Il "decreto taleban": le donne fuori (anche) dalle Ong

​L’Afghanistan ha un tasso di disoccupazione effettivo tra i più alti del mondo: secondo il Programma alimentare mondiale, il 98% delle persone non hanno un introito che permetta loro di sfamarsi. Il Paese è al 180esimo posto su 191 nell’Indice dello sviluppo umano. Tradotto da Kabul, significa questo: «Vivo con la mia famiglia, mia madre e i miei fratelli. Non ho figli perché non sono sposata. Non ho più un lavoro perché il progetto cui lavoravo con Nove Onlus (un programma di formazione professionale femminile sviluppato con il sostegno finanziario di WFP per avviare un’attività nel marketing, nel business online, nell’economia digitale) nel novembre scorso – quando il ministero dell’Economia taleban ha ordinato a tutte le Ong di non dare più lavoro alle donne – mi ha improvvisamente collocata nella lista dei “fuori legge”. Abbiamo dei risparmi, mi ritengo fortunata, ma non so per quanto ancora riusciremo ad andare avanti. E come noi, migliaia di altre famiglie. Vivere, qui, è ormai una sfida sul limite».

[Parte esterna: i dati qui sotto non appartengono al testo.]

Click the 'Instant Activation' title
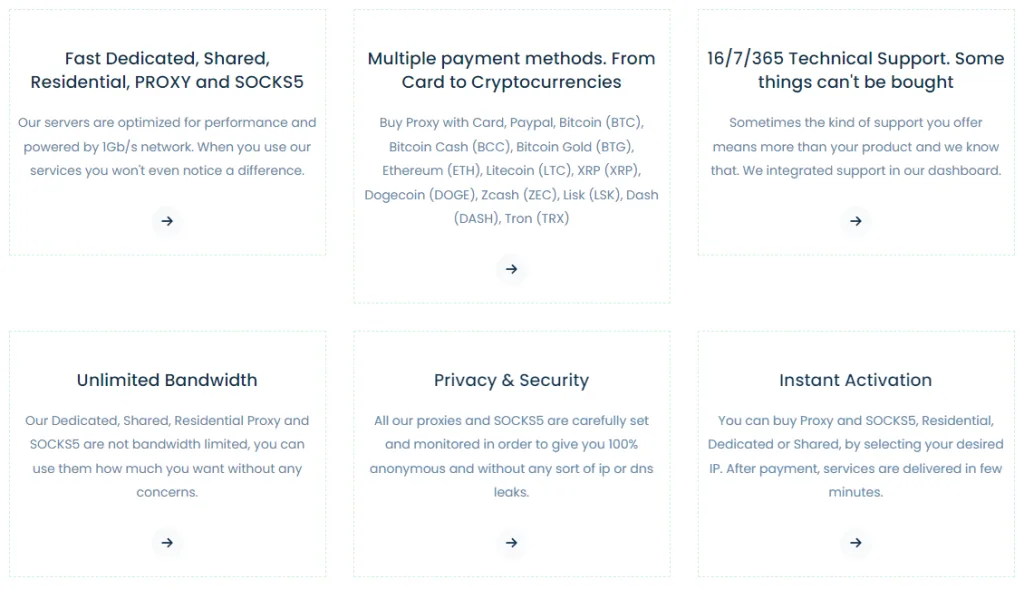This screenshot has height=589, width=1024. pos(855,380)
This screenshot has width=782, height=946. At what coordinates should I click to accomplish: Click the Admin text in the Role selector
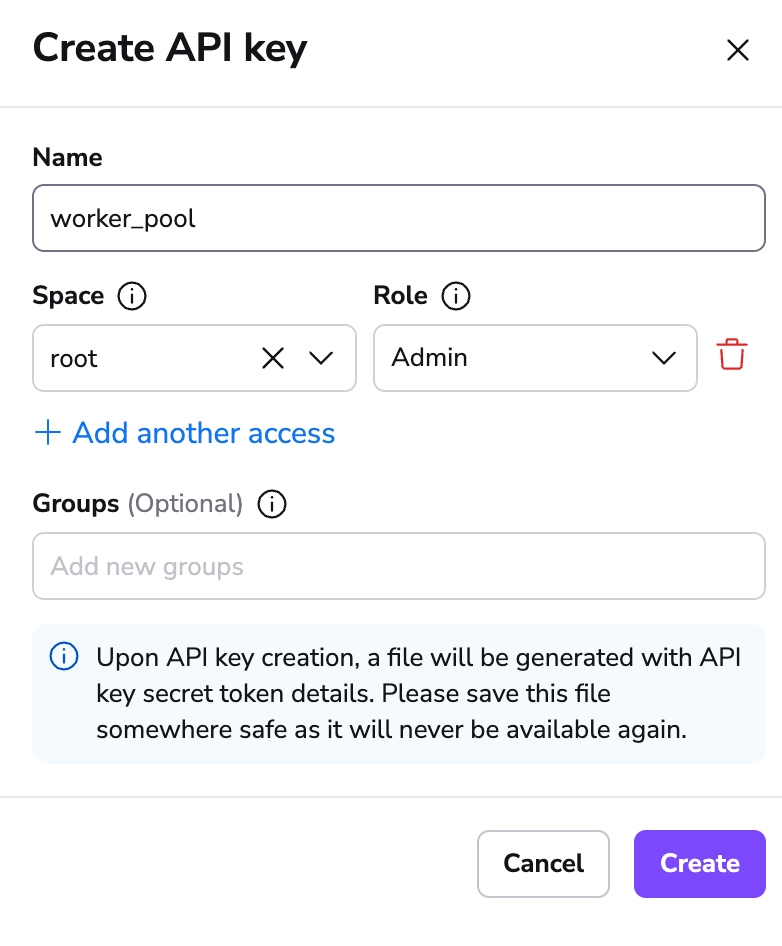(x=428, y=358)
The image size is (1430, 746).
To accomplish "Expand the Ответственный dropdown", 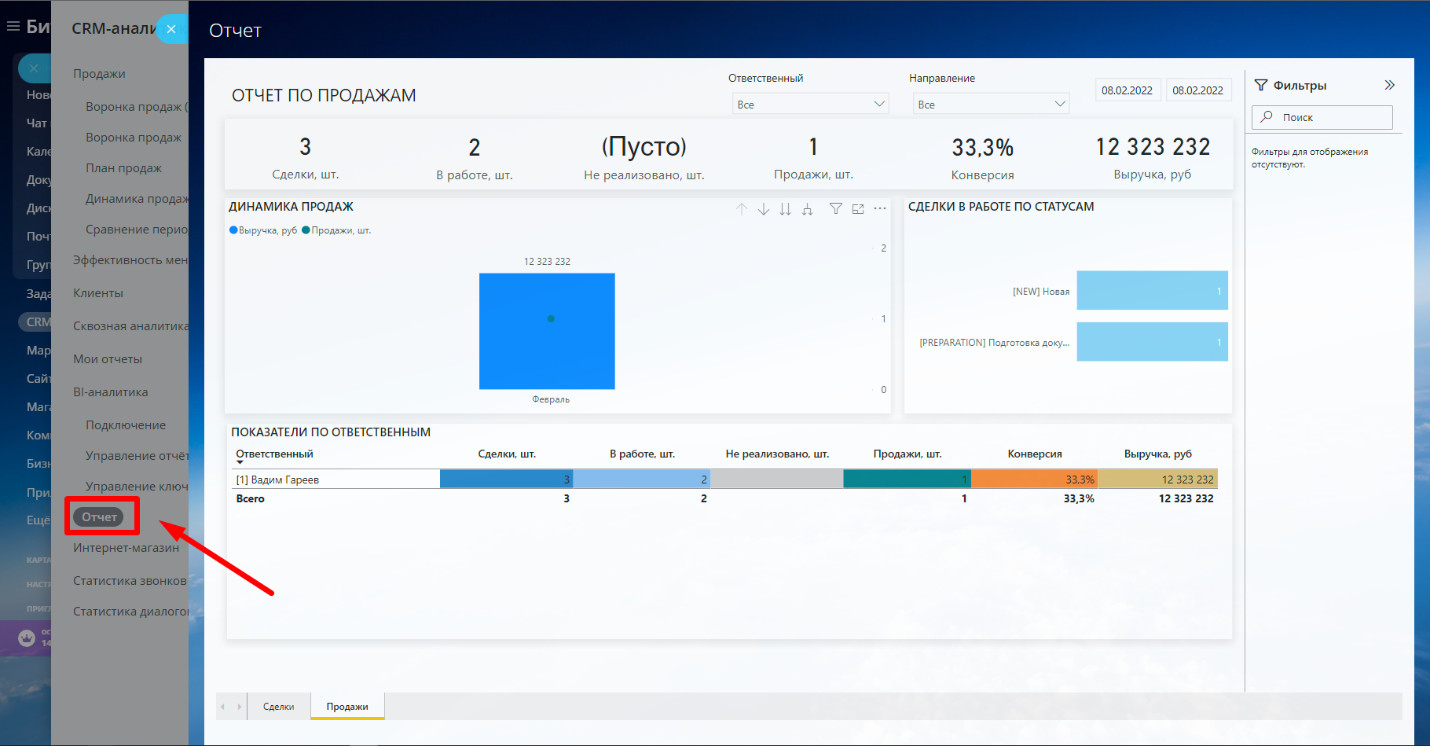I will pos(811,104).

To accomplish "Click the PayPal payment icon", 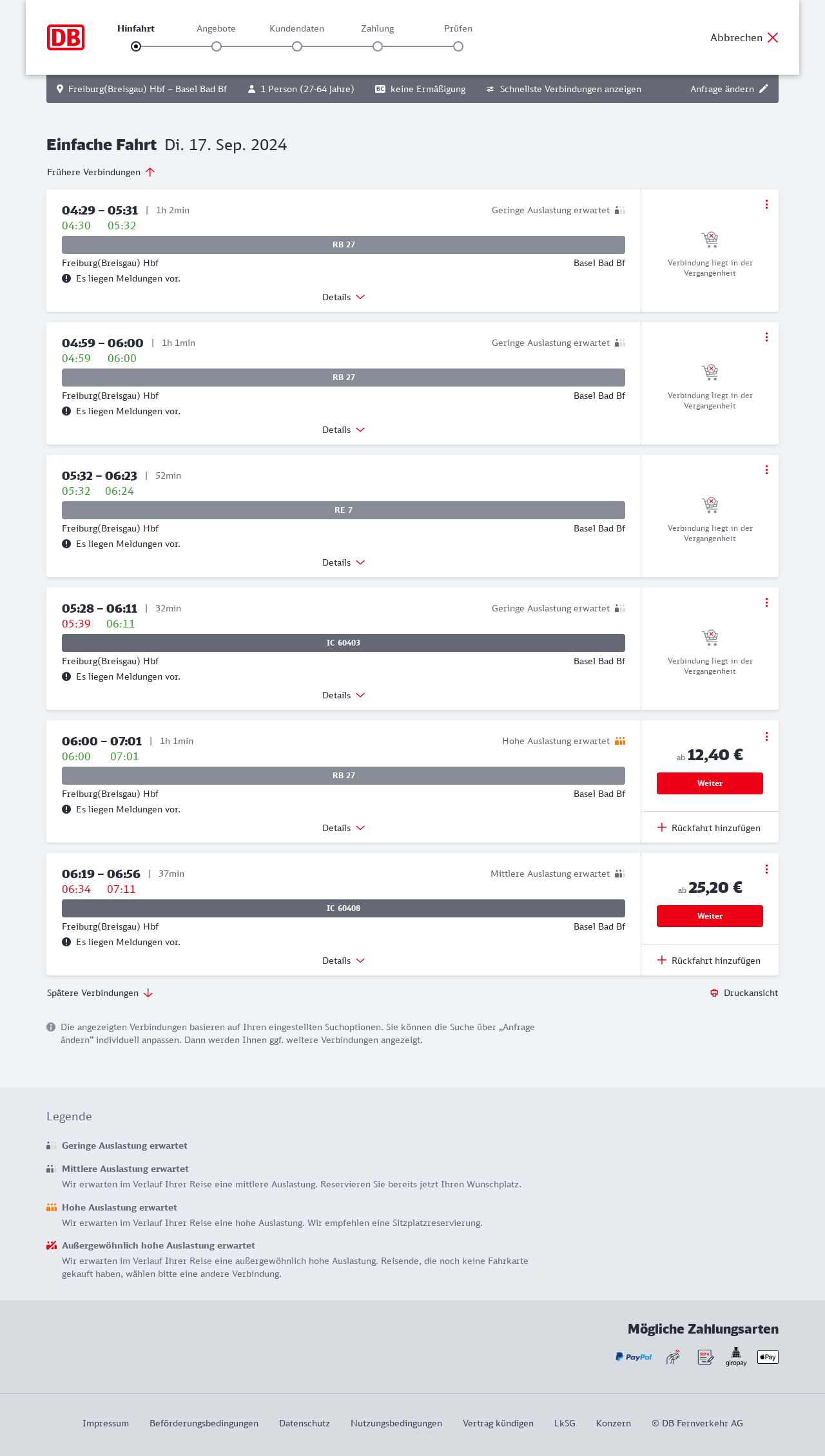I will click(x=634, y=1357).
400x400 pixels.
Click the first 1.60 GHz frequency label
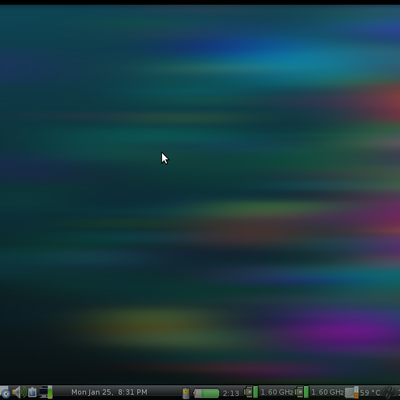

Amici, padri, fratelli: un regime oppressivo e una cultura millenaria

La domanda, inevitabile e insistente, cade sulla corresponsabilità degli uomini afghani. Non quelli che stanno al governo: quelli con cui condividi il pasto, la casa, le difficoltà. I padri, i fratelli, i mariti. Non si rendono conto? Non proteggono? Non aiutano? «Molti, sì, si rendono conto e vorrebbero un Paese diverso. Ma se provano a reagire, semplicemente vengono arrestati o ammazzati. Altri, soprattutto nelle zone tribali, che rappresentano la maggior parte del Paese, no, non si rendono conto affatto. Serviranno, forse, generazioni». Vent’anni di presenza occidentale sono stati un minuscolo frammento di una storia millenaria che probabilmente andava capita di più e accompagnata più a lungo. «Prendi il lavoro – spiega Shazia –: nella nostra cultura gli uomini della famiglia sono i soli che ne hanno uno. E non si aspettano che le donne partecipino alle spese. Ma qualcosa stava cambiando. Noi donne avevamo iniziato a contribuire, spesso diventando l’unica fonte di reddito. Un aspetto che cominciava ad avere importanti riflessi sul modo di vedere le cose, anche degli uomini. Nella mia famiglia nessuno mi ha mai chiesto di portare a casa dei soldi, ma io ho sempre voluto fare la mia parte: l’ho considerato un dovere. E un diritto. Come me, tante altre donne». Il 50% delle ragazze che hanno partecipato ai corsi di corsi di formazione di Nove erano riuscite a trovare lavoro in piccole attività commerciali. «Ora sono tutte a casa. Di nuovo totalmente dipendenti dagli uomini. Non possono lavorare. Non possono più studiare. In effetti, non possono più nemmeno curarsi quando stanno male, perché dottori, insegnanti, ingegneri, chiunque abbia fatto un percorso di studi se n’è andato».

Chi ha un titolo di studio se ne va. «Non io»

​Shazia un percorso di studi l’ha fatto, specializzandosi in gender studies. Ma ad andarsene non ci pensa neanche. «Questo è il mio Paese. Io sento il dovere di stare qui e provare a fare qualcosa. Non rinuncio a far sentire la mia voce in tutti i modi che posso. E credo che il mondo debba cominciare ad ascoltarci. Dovete farlo adesso. Dovete capire l’urgenza di mettere questo Paese sotto l’attenzione delle Nazioni Unite. Non avete idea della velocità con cui le cose stanno precipitando. Non avete idea di cosa potrà succedere se l’Afghanistan verrà dimenticato».